Reproduce the entries verbatim, beginning with the line that contains "1128x1188 pixels." and continuing through the final line of the entries.

MATERIAL TO PROCESS:
▼▼▼

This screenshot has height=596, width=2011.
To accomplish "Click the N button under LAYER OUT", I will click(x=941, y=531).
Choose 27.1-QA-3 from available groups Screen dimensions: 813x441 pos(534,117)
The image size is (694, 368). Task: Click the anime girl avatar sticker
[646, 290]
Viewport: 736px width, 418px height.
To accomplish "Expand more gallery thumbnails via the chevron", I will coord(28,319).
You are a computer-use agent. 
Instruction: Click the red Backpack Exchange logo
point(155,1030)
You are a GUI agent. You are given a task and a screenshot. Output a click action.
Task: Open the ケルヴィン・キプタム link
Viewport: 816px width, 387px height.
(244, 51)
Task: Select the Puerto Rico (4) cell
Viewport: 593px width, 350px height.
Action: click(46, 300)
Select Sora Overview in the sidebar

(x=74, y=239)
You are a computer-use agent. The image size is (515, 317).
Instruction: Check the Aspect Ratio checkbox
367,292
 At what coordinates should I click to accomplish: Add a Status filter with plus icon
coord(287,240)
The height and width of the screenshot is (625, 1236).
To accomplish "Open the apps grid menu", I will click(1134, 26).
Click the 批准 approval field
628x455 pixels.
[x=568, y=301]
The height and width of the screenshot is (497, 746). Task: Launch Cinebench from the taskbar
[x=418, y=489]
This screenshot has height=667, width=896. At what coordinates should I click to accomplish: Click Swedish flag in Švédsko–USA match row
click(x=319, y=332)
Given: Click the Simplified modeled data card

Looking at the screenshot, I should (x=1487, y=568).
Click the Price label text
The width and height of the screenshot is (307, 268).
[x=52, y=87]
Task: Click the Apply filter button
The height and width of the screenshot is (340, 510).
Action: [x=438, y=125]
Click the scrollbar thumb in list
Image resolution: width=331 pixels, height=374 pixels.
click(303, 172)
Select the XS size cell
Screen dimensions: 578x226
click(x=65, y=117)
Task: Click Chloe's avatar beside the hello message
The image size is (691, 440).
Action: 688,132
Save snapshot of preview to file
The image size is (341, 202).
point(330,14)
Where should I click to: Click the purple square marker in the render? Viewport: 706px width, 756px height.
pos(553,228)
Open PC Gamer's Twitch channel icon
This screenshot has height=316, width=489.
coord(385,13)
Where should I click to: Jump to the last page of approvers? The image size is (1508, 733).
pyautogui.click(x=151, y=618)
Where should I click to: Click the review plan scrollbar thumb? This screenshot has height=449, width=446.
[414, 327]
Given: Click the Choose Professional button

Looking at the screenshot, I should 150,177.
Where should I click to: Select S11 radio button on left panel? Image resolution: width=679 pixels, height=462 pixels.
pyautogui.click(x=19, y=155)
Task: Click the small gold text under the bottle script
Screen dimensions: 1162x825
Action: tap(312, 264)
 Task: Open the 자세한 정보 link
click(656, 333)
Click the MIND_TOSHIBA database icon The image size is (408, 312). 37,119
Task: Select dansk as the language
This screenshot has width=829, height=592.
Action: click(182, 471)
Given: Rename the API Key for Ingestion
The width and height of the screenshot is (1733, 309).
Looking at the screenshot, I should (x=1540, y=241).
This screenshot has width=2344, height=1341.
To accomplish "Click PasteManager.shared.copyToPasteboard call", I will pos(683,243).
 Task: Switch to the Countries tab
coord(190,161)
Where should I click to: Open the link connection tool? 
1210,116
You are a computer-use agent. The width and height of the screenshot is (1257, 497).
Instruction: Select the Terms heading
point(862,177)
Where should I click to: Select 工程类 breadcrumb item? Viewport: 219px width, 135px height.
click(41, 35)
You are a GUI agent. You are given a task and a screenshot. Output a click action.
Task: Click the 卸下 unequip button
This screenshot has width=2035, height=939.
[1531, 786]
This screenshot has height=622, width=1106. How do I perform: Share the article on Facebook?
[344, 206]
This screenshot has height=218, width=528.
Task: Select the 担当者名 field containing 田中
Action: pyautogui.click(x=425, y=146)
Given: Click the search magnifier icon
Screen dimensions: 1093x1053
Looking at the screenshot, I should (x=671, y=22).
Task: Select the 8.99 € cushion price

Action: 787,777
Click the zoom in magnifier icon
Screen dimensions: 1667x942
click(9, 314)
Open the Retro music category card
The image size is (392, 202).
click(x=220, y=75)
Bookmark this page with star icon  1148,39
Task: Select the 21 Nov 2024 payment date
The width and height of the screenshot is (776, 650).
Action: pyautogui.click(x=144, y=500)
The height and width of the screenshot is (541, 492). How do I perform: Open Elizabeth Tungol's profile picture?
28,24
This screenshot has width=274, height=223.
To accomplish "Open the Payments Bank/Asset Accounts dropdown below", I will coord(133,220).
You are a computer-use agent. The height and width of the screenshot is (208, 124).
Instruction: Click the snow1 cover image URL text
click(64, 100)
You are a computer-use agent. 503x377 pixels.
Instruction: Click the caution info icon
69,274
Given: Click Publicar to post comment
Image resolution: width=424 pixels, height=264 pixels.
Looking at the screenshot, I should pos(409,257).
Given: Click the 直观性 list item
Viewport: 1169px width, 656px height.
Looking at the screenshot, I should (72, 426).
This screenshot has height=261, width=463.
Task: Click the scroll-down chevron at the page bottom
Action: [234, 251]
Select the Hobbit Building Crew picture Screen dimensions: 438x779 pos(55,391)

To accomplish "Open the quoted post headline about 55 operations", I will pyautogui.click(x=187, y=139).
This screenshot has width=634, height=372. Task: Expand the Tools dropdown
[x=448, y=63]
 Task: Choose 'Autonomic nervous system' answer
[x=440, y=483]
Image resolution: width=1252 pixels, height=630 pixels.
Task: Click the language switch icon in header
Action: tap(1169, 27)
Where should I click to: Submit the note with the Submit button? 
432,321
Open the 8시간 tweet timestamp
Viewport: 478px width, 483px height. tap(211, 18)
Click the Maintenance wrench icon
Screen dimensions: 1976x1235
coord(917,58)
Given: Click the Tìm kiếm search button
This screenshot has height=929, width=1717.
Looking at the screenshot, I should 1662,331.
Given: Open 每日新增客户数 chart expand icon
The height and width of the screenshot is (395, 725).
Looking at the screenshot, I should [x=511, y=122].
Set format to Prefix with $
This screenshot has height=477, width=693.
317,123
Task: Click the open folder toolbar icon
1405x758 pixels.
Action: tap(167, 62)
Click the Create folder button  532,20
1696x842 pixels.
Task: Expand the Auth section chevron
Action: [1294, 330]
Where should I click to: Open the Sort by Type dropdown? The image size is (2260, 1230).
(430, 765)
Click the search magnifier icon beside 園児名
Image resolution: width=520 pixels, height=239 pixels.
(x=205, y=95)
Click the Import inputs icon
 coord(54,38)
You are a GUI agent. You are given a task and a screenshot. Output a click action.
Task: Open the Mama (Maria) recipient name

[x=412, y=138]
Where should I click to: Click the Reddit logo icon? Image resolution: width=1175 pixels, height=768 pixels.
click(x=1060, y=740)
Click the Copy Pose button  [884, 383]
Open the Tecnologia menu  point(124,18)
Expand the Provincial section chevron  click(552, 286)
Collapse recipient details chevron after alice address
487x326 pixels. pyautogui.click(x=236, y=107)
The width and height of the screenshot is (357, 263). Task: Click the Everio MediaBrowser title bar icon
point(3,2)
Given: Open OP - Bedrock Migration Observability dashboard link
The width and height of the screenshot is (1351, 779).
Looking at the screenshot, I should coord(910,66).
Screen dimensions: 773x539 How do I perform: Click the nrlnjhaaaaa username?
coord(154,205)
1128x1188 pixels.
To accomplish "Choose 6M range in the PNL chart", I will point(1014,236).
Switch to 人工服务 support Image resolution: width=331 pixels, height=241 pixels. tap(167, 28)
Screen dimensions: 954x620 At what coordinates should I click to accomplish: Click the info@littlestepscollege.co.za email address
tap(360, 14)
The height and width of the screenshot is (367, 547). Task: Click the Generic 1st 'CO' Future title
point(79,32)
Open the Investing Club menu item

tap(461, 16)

▲▲▲

TASK RESULT:
1128x1188 pixels.
To accomplish "Choose 6M range in the PNL chart", I will point(1014,236).
Switch to 人工服务 support Image resolution: width=331 pixels, height=241 pixels. tap(167, 28)
Screen dimensions: 954x620 At what coordinates should I click to accomplish: Click the info@littlestepscollege.co.za email address
tap(360, 14)
The height and width of the screenshot is (367, 547). Task: Click the Generic 1st 'CO' Future title
point(79,32)
Open the Investing Club menu item

tap(461, 16)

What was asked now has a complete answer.